Aim of the task -
Copy out the listing below verbatim, every line in its original order, without changing a character.

Supplied material -
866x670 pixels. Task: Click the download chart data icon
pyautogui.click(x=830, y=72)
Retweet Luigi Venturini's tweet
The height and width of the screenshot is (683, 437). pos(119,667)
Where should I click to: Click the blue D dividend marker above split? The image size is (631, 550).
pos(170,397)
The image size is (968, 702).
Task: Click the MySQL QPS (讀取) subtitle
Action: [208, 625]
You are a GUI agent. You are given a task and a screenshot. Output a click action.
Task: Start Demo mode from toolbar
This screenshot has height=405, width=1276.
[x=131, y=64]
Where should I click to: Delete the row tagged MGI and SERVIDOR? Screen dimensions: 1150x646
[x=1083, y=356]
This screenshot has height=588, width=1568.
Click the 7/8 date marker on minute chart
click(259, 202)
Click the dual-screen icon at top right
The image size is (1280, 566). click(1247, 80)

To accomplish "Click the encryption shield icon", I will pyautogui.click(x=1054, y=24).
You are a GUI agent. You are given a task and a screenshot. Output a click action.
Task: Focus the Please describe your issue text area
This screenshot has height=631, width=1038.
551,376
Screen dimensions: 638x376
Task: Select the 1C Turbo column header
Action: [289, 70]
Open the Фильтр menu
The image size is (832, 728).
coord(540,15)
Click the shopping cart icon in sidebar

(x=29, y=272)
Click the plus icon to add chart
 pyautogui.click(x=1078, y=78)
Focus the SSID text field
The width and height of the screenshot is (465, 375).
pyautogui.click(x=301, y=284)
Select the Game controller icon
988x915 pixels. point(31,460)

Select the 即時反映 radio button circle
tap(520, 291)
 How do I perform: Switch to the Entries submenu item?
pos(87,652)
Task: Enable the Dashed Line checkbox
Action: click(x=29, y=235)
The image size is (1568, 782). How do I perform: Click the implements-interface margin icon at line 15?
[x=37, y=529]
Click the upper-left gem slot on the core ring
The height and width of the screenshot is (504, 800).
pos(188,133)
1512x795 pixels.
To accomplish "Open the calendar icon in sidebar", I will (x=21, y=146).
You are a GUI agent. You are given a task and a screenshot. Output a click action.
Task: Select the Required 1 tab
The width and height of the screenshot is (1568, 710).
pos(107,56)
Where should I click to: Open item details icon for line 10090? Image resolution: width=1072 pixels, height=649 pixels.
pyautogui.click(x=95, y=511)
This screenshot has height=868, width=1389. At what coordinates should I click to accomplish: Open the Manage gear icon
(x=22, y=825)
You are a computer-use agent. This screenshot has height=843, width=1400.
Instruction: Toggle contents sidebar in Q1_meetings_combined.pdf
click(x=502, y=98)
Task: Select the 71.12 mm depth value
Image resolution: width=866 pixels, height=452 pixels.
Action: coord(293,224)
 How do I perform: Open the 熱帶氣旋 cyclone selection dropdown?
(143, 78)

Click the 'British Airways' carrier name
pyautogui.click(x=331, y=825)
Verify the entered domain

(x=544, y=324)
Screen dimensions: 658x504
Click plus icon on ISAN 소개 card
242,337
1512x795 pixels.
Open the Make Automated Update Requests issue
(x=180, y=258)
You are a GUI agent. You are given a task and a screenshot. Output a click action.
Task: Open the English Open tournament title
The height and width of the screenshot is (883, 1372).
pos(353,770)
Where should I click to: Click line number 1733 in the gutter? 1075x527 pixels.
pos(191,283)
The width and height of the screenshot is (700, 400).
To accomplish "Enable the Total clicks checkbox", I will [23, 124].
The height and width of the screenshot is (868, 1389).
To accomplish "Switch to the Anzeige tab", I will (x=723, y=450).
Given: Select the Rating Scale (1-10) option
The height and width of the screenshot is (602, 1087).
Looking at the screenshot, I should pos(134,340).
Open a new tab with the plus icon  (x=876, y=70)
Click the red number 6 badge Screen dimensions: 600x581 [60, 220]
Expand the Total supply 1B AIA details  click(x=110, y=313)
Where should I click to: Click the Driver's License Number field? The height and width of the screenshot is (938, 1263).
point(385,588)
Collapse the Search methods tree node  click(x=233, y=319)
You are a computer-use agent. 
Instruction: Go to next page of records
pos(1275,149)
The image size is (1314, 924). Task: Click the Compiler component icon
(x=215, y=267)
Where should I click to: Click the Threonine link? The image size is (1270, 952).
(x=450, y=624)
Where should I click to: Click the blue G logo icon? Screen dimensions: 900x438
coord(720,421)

Finished task -
866x670 pixels. Task: Click the download chart data icon
pyautogui.click(x=830, y=72)
Retweet Luigi Venturini's tweet
The height and width of the screenshot is (683, 437). pos(119,667)
Where should I click to: Click the blue D dividend marker above split? The image size is (631, 550).
pos(170,397)
The image size is (968, 702).
Task: Click the MySQL QPS (讀取) subtitle
Action: [208, 625]
You are a GUI agent. You are given a task and a screenshot. Output a click action.
Task: Start Demo mode from toolbar
This screenshot has height=405, width=1276.
[x=131, y=64]
Where should I click to: Delete the row tagged MGI and SERVIDOR? Screen dimensions: 1150x646
[x=1083, y=356]
This screenshot has height=588, width=1568.
Click the 7/8 date marker on minute chart
click(259, 202)
Click the dual-screen icon at top right
The image size is (1280, 566). click(1247, 80)

To accomplish "Click the encryption shield icon", I will pyautogui.click(x=1054, y=24).
You are a GUI agent. You are given a task and a screenshot. Output a click action.
Task: Focus the Please describe your issue text area
This screenshot has height=631, width=1038.
551,376
Screen dimensions: 638x376
Task: Select the 1C Turbo column header
Action: [289, 70]
Open the Фильтр menu
The image size is (832, 728).
coord(540,15)
Click the shopping cart icon in sidebar

(x=29, y=272)
Click the plus icon to add chart
 pyautogui.click(x=1078, y=78)
Focus the SSID text field
The width and height of the screenshot is (465, 375).
pyautogui.click(x=301, y=284)
Select the Game controller icon
988x915 pixels. point(31,460)

Select the 即時反映 radio button circle
tap(520, 291)
 How do I perform: Switch to the Entries submenu item?
pos(87,652)
Task: Enable the Dashed Line checkbox
Action: click(x=29, y=235)
The image size is (1568, 782). How do I perform: Click the implements-interface margin icon at line 15?
[x=37, y=529]
Click the upper-left gem slot on the core ring
The height and width of the screenshot is (504, 800).
pos(188,133)
1512x795 pixels.
To accomplish "Open the calendar icon in sidebar", I will (x=21, y=146).
You are a GUI agent. You are given a task and a screenshot. Output a click action.
Task: Select the Required 1 tab
The width and height of the screenshot is (1568, 710).
pos(107,56)
Where should I click to: Open item details icon for line 10090? Image resolution: width=1072 pixels, height=649 pixels.
pyautogui.click(x=95, y=511)
This screenshot has height=868, width=1389. At what coordinates should I click to accomplish: Open the Manage gear icon
(x=22, y=825)
You are a computer-use agent. This screenshot has height=843, width=1400.
Instruction: Toggle contents sidebar in Q1_meetings_combined.pdf
click(x=502, y=98)
Task: Select the 71.12 mm depth value
Image resolution: width=866 pixels, height=452 pixels.
Action: coord(293,224)
 How do I perform: Open the 熱帶氣旋 cyclone selection dropdown?
(143, 78)

Click the 'British Airways' carrier name
pyautogui.click(x=331, y=825)
Verify the entered domain

(x=544, y=324)
Screen dimensions: 658x504
Click plus icon on ISAN 소개 card
242,337
1512x795 pixels.
Open the Make Automated Update Requests issue
(x=180, y=258)
You are a GUI agent. You are given a task and a screenshot. Output a click action.
Task: Open the English Open tournament title
The height and width of the screenshot is (883, 1372).
pos(353,770)
Where should I click to: Click line number 1733 in the gutter? 1075x527 pixels.
pos(191,283)
The width and height of the screenshot is (700, 400).
To accomplish "Enable the Total clicks checkbox", I will [23, 124].
The height and width of the screenshot is (868, 1389).
To accomplish "Switch to the Anzeige tab", I will (x=723, y=450).
Given: Select the Rating Scale (1-10) option
The height and width of the screenshot is (602, 1087).
Looking at the screenshot, I should pos(134,340).
Open a new tab with the plus icon  (x=876, y=70)
Click the red number 6 badge Screen dimensions: 600x581 [60, 220]
Expand the Total supply 1B AIA details  click(x=110, y=313)
Where should I click to: Click the Driver's License Number field? The height and width of the screenshot is (938, 1263).
point(385,588)
Collapse the Search methods tree node  click(x=233, y=319)
You are a computer-use agent. 
Instruction: Go to next page of records
pos(1275,149)
The image size is (1314, 924). Task: Click the Compiler component icon
(x=215, y=267)
Where should I click to: Click the Threonine link? The image size is (1270, 952).
(x=450, y=624)
Where should I click to: Click the blue G logo icon? Screen dimensions: 900x438
coord(720,421)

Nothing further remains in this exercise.